Owen's partnership of 1814, consisting of Bentham and other enlightened individuals, mainly wealthy Quakers, paved the way for the rapid implementation of the innovations spelled out in the Statement of 1812 and subsequently in the essays. Two of the partners, William Allen (1770–1843), a chemist and businessman, and the wealthy and philanthropic John Walker (1767–1824), Owen's closest associate, were interested in education and had encouraged the establishment of schools adopting methods developed by Lancaster and others. Given their religious inclinations, they seemed strange allies, but Owen was able to deliver high returns on their investment, and for much of the time this may have counterbalanced worries about his views and propaganda campaigns.

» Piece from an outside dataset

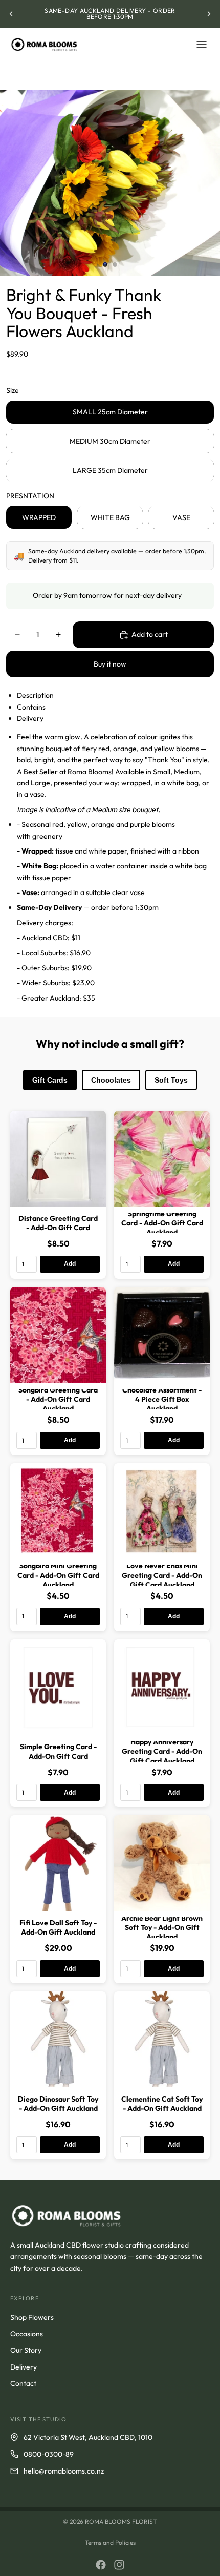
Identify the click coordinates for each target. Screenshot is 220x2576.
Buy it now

The major developments took place in the mills, the community, the Institute and schools, with the last being the focus of attention for droves of visitors attracted to the place by Owen's publicity and the proximity to the Falls of Clyde. We can now see and hear discussed some of Owen's reforms for ourselves.

Exercise 19

Now view the rest of the video, below, and answer the following questions:

  1. The mills: what were the major reforms on the factory floor and how was discipline enforced?

  2. The community: what changes did Owen initiate in the community and what were the checks on people's conduct?

  3. The Institute and schools: what were the main functions of these buildings and how were they organised? What curricula were followed in the various departments?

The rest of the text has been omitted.